- _Task instructions_: Please transcribe the entries below without omitting a single character.

Stored items from a collection:
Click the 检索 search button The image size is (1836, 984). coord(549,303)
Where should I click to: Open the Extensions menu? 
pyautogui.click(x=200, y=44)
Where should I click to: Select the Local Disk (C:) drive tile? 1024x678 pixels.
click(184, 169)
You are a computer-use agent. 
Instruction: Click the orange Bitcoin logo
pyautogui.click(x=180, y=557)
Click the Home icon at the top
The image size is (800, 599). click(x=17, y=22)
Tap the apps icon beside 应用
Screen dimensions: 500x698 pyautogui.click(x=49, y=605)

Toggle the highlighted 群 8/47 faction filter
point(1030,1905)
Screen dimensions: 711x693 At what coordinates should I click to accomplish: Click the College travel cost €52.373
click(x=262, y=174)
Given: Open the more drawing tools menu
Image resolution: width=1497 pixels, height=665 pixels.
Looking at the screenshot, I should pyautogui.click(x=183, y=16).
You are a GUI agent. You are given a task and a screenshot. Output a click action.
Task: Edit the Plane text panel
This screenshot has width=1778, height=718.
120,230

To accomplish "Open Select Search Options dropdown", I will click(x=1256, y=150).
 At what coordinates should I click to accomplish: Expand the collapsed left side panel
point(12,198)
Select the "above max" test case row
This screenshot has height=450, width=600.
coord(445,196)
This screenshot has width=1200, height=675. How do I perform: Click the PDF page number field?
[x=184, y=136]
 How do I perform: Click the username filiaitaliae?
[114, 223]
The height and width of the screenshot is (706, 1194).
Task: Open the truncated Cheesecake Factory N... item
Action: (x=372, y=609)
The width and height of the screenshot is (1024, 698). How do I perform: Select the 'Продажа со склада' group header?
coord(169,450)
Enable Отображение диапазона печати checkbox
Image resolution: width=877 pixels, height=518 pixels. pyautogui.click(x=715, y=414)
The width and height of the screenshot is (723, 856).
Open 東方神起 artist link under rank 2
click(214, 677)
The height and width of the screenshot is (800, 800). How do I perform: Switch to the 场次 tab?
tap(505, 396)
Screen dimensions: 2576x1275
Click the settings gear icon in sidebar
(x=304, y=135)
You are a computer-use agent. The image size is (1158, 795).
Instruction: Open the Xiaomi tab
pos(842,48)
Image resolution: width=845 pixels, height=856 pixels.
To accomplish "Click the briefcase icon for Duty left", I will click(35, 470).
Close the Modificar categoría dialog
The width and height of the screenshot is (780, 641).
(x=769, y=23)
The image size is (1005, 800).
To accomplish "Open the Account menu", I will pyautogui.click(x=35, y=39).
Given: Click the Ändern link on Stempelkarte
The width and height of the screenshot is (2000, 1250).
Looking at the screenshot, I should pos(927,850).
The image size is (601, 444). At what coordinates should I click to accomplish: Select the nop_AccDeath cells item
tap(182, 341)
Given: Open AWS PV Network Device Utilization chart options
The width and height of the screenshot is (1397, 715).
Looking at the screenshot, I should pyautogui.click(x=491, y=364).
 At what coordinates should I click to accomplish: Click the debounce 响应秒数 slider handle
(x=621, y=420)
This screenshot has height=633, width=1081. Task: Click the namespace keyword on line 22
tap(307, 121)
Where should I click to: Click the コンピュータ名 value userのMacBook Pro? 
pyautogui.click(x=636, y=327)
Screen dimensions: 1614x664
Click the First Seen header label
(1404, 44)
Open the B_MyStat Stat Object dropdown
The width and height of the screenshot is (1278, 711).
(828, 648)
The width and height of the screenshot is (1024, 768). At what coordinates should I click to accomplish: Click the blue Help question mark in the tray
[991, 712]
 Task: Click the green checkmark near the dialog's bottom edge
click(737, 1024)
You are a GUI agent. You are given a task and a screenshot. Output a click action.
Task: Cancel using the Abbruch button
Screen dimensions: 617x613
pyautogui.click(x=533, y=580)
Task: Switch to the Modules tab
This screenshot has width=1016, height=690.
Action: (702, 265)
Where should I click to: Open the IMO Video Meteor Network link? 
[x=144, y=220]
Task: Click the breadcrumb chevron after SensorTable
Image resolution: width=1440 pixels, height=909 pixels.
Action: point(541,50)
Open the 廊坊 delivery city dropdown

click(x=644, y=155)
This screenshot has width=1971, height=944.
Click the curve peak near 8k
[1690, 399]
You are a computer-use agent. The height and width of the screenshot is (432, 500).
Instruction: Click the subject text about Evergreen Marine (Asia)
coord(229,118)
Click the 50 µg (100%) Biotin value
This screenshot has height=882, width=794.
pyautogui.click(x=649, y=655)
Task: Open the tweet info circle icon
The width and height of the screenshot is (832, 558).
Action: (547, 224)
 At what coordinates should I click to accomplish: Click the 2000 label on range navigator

- _Solution_:
Click the 检索 search button The image size is (1836, 984). coord(549,303)
Where should I click to: Open the Extensions menu? 
pyautogui.click(x=200, y=44)
Where should I click to: Select the Local Disk (C:) drive tile? 1024x678 pixels.
click(184, 169)
You are a computer-use agent. 
Instruction: Click the orange Bitcoin logo
pyautogui.click(x=180, y=557)
Click the Home icon at the top
The image size is (800, 599). click(x=17, y=22)
Tap the apps icon beside 应用
Screen dimensions: 500x698 pyautogui.click(x=49, y=605)

Toggle the highlighted 群 8/47 faction filter
point(1030,1905)
Screen dimensions: 711x693 At what coordinates should I click to accomplish: Click the College travel cost €52.373
click(x=262, y=174)
Given: Open the more drawing tools menu
Image resolution: width=1497 pixels, height=665 pixels.
Looking at the screenshot, I should pyautogui.click(x=183, y=16).
You are a GUI agent. You are given a task and a screenshot. Output a click action.
Task: Edit the Plane text panel
This screenshot has width=1778, height=718.
120,230

To accomplish "Open Select Search Options dropdown", I will click(x=1256, y=150).
 At what coordinates should I click to accomplish: Expand the collapsed left side panel
point(12,198)
Select the "above max" test case row
This screenshot has height=450, width=600.
coord(445,196)
This screenshot has width=1200, height=675. How do I perform: Click the PDF page number field?
[x=184, y=136]
 How do I perform: Click the username filiaitaliae?
[114, 223]
The height and width of the screenshot is (706, 1194).
Task: Open the truncated Cheesecake Factory N... item
Action: (x=372, y=609)
The width and height of the screenshot is (1024, 698). How do I perform: Select the 'Продажа со склада' group header?
coord(169,450)
Enable Отображение диапазона печати checkbox
Image resolution: width=877 pixels, height=518 pixels. pyautogui.click(x=715, y=414)
The width and height of the screenshot is (723, 856).
Open 東方神起 artist link under rank 2
click(214, 677)
The height and width of the screenshot is (800, 800). How do I perform: Switch to the 场次 tab?
tap(505, 396)
Screen dimensions: 2576x1275
Click the settings gear icon in sidebar
(x=304, y=135)
You are a computer-use agent. The image size is (1158, 795).
Instruction: Open the Xiaomi tab
pos(842,48)
Image resolution: width=845 pixels, height=856 pixels.
To accomplish "Click the briefcase icon for Duty left", I will click(35, 470).
Close the Modificar categoría dialog
The width and height of the screenshot is (780, 641).
(x=769, y=23)
The image size is (1005, 800).
To accomplish "Open the Account menu", I will pyautogui.click(x=35, y=39).
Given: Click the Ändern link on Stempelkarte
The width and height of the screenshot is (2000, 1250).
Looking at the screenshot, I should pos(927,850).
The image size is (601, 444). At what coordinates should I click to accomplish: Select the nop_AccDeath cells item
tap(182, 341)
Given: Open AWS PV Network Device Utilization chart options
The width and height of the screenshot is (1397, 715).
Looking at the screenshot, I should pyautogui.click(x=491, y=364).
 At what coordinates should I click to accomplish: Click the debounce 响应秒数 slider handle
(x=621, y=420)
This screenshot has height=633, width=1081. Task: Click the namespace keyword on line 22
tap(307, 121)
Where should I click to: Click the コンピュータ名 value userのMacBook Pro? 
pyautogui.click(x=636, y=327)
Screen dimensions: 1614x664
Click the First Seen header label
(1404, 44)
Open the B_MyStat Stat Object dropdown
The width and height of the screenshot is (1278, 711).
(828, 648)
The width and height of the screenshot is (1024, 768). At what coordinates should I click to accomplish: Click the blue Help question mark in the tray
[991, 712]
 Task: Click the green checkmark near the dialog's bottom edge
click(737, 1024)
You are a GUI agent. You are given a task and a screenshot. Output a click action.
Task: Cancel using the Abbruch button
Screen dimensions: 617x613
pyautogui.click(x=533, y=580)
Task: Switch to the Modules tab
This screenshot has width=1016, height=690.
Action: (702, 265)
Where should I click to: Open the IMO Video Meteor Network link? 
[x=144, y=220]
Task: Click the breadcrumb chevron after SensorTable
Image resolution: width=1440 pixels, height=909 pixels.
Action: point(541,50)
Open the 廊坊 delivery city dropdown

click(x=644, y=155)
This screenshot has width=1971, height=944.
Click the curve peak near 8k
[1690, 399]
You are a computer-use agent. The height and width of the screenshot is (432, 500).
Instruction: Click the subject text about Evergreen Marine (Asia)
coord(229,118)
Click the 50 µg (100%) Biotin value
This screenshot has height=882, width=794.
pyautogui.click(x=649, y=655)
Task: Open the tweet info circle icon
The width and height of the screenshot is (832, 558).
Action: (547, 224)
 At what coordinates should I click to accomplish: Click the 2000 label on range navigator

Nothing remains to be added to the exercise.